Only fifty-fifty that eternal chain of i'south and 0'south won't let me live forever. It won't make me matter. Getting hacked pushed me to face up the reality of why I posted in the first place; it wasn't just the fun of it, not just creative claiming or the job strategy. It was far more than pathetic than all that: Tweeting, for me, was an endeavour to matter, every like and follow some other confirmation of how much I mattered. I know, of course, that shouting into the void of the cyberspace does not make you matter, even if its echo will reverberate forever. Y'all can be immortal simply however too forgotten. When I tweeted, "How will my grandkids know that I was pithy!??," I was framing the question incorrect.

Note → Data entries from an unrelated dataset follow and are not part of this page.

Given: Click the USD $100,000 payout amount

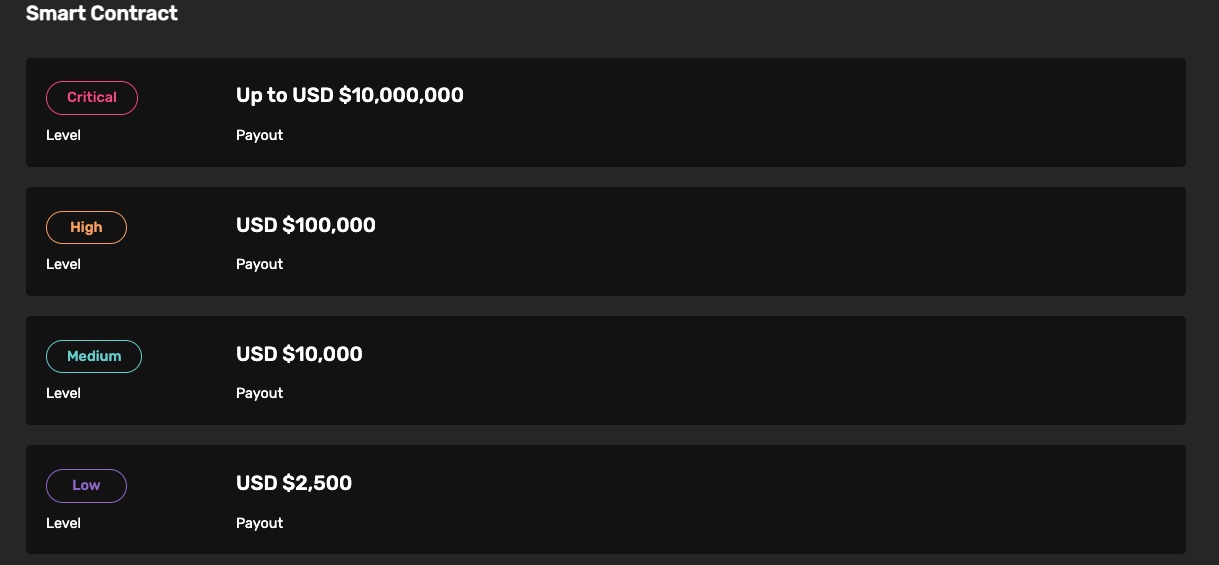Looking at the screenshot, I should [x=306, y=225].
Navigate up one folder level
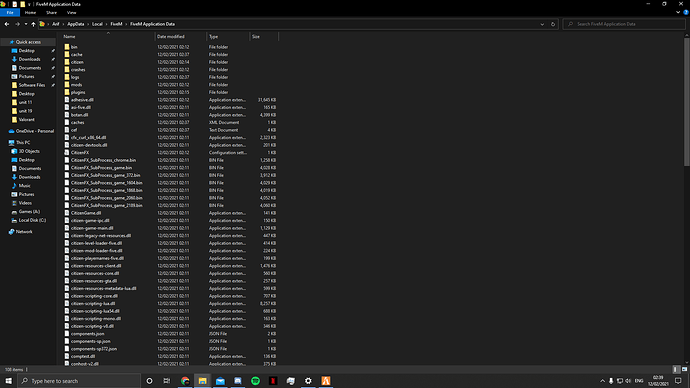The height and width of the screenshot is (388, 690). click(x=33, y=24)
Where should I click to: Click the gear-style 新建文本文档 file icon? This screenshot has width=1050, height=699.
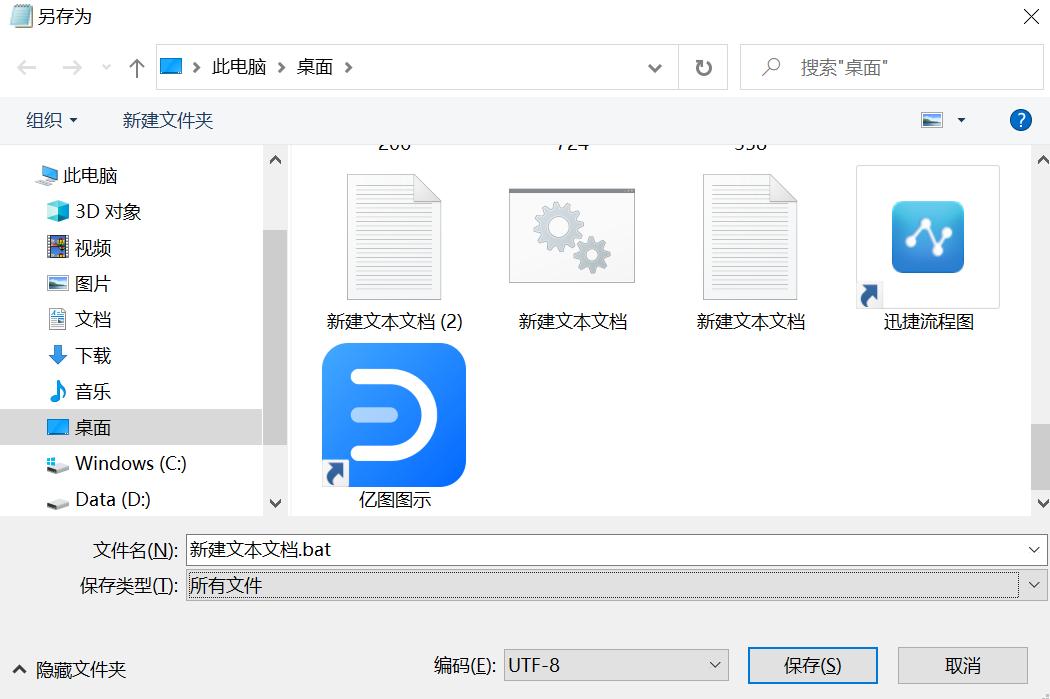tap(571, 236)
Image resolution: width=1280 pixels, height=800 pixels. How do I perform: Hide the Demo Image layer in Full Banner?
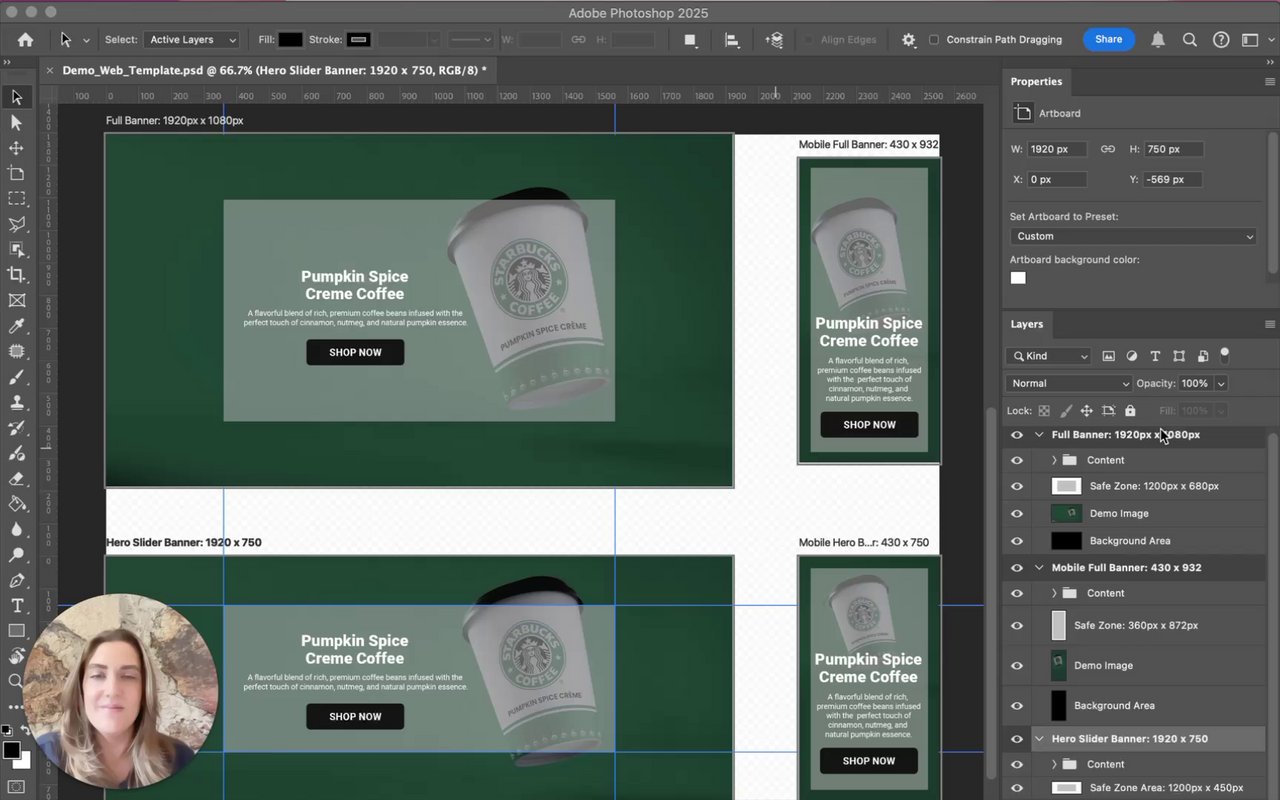point(1017,513)
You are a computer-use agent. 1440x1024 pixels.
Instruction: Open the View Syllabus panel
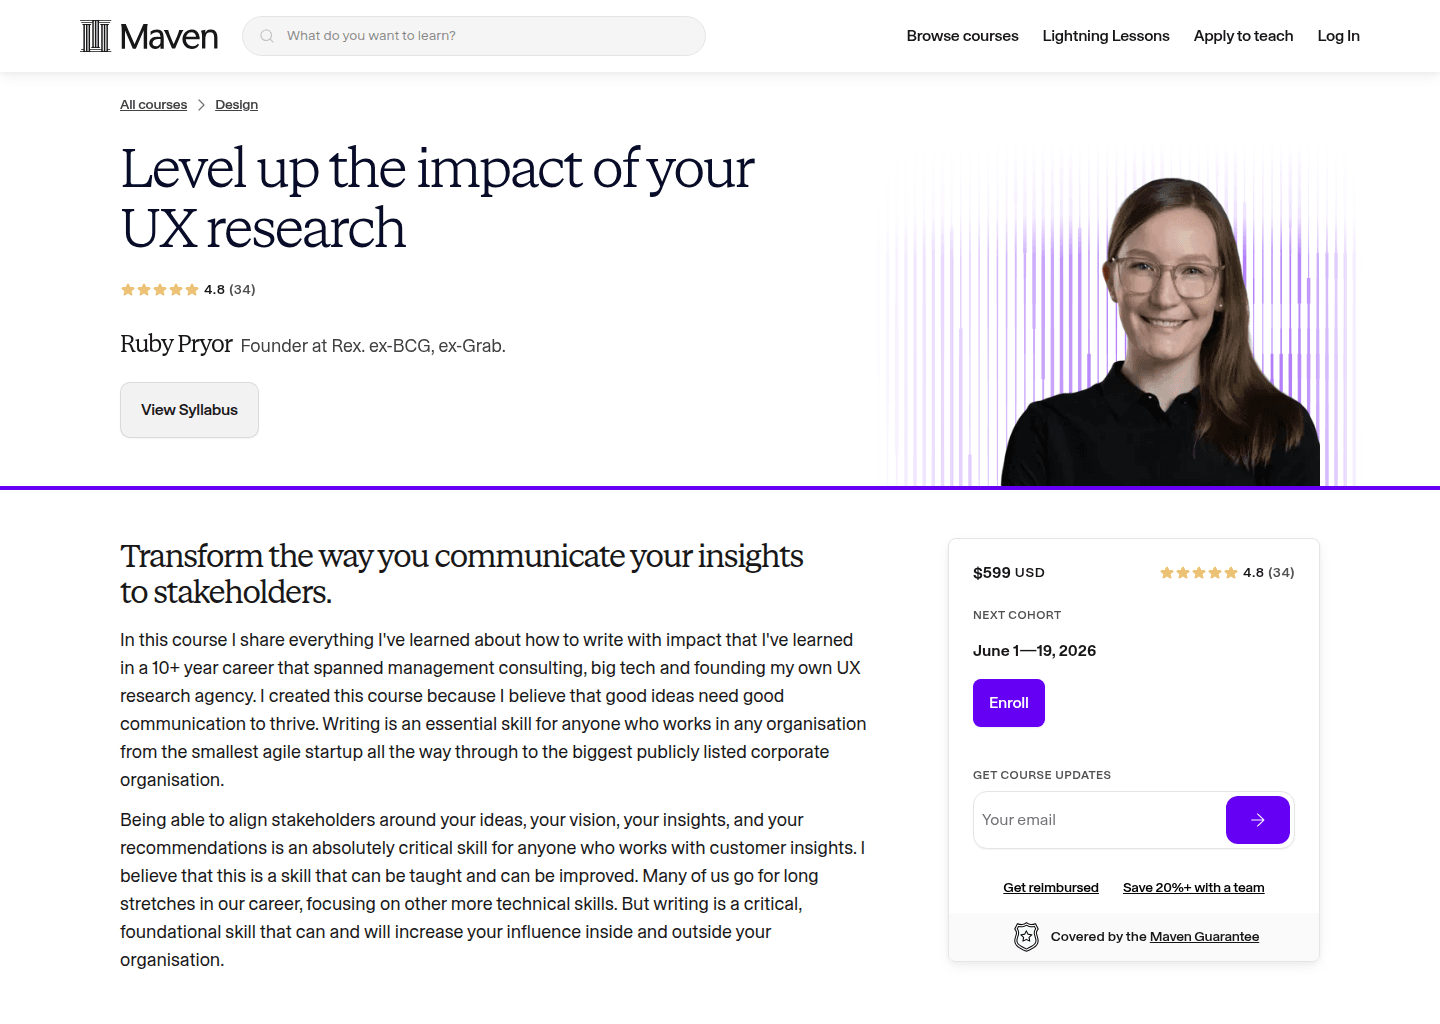point(189,410)
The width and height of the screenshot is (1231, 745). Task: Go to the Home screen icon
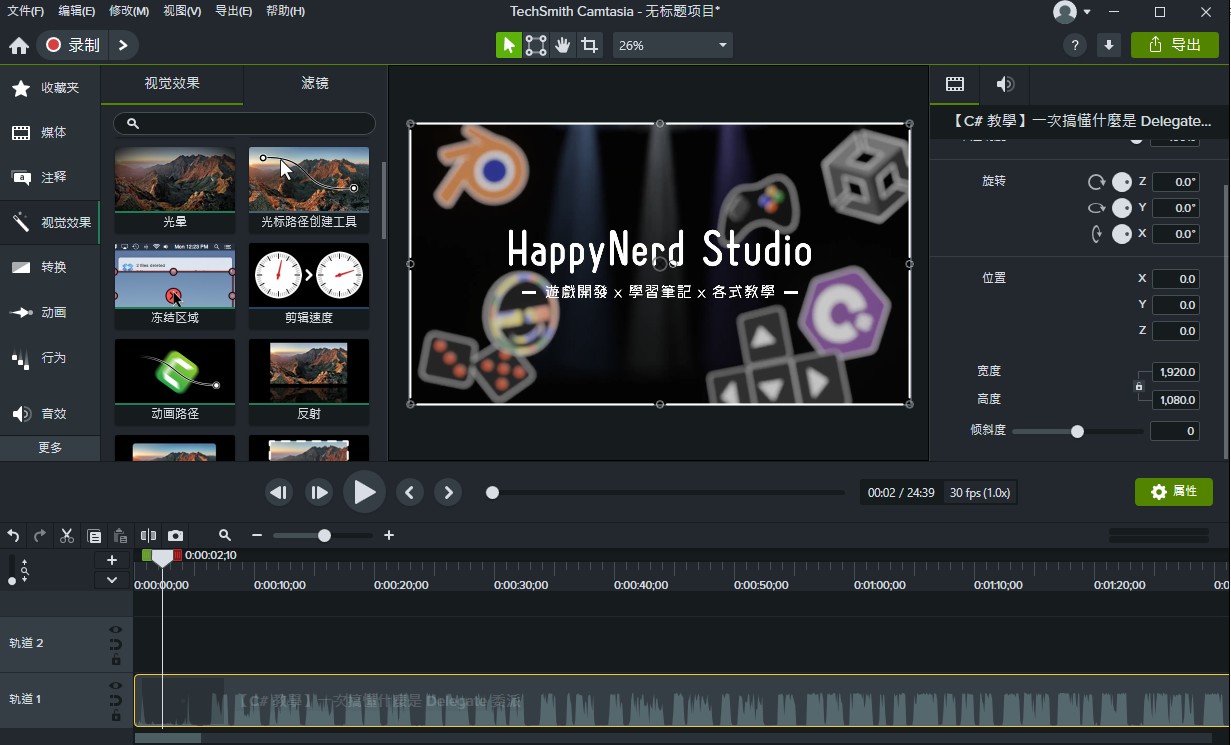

I don't wish for you to get hacked, only the experience rattled my soul and fabricated me reconsider how I use the internet, a reckoning that was frankly overdue. I withal think Twitter is a powerful tool for a writer, mayhap even for a normal person. Merely I am trying to let go of its power to verify my worth. I yet get a little satisfaction whenever a mail gets attending, merely in the weeks since the hack, I've spent less fourth dimension using the app, and less free energy as well. Even if it survives until then, I realize, my digital footprint will not matter in 100 years. It barely matters today. My grandkids will have to know I'1000 funny only by knowing me, and I guess so will I.

Future Tense is a partnership of Slate, New America, and Arizona Land University that examines emerging technologies, public policy, and society.